* [Problem statement] After finding "Image resolution: width=1512" in a line below, print that line and the rest of the lines exactly, leaving out all pictures.

Dataset entries
'''

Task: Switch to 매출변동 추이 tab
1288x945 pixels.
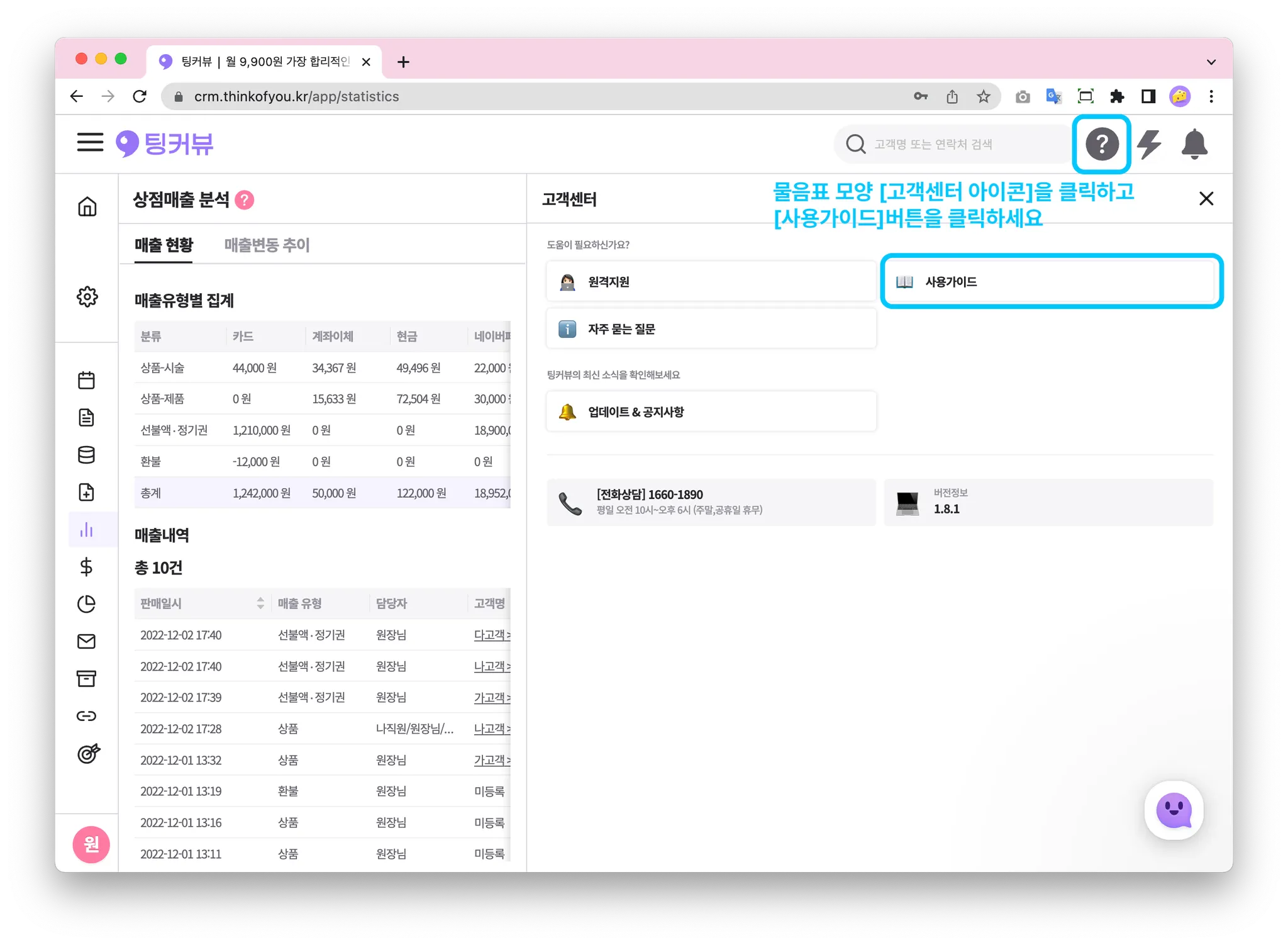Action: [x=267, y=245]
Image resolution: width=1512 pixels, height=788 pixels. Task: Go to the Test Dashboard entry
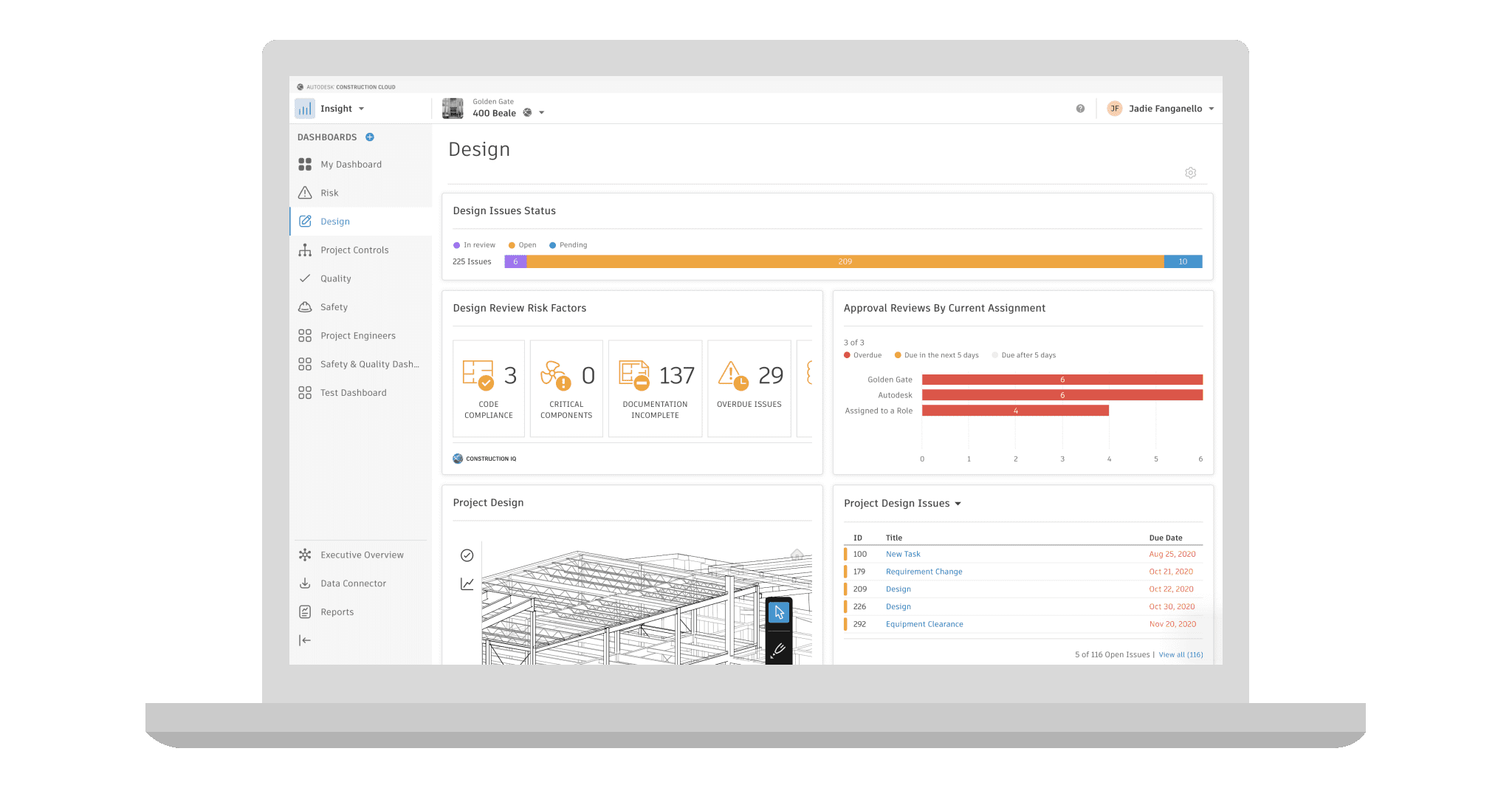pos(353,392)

'''

* [Solution for this problem]
Image resolution: width=1512 pixels, height=788 pixels. Task: Go to the Test Dashboard entry
pos(353,392)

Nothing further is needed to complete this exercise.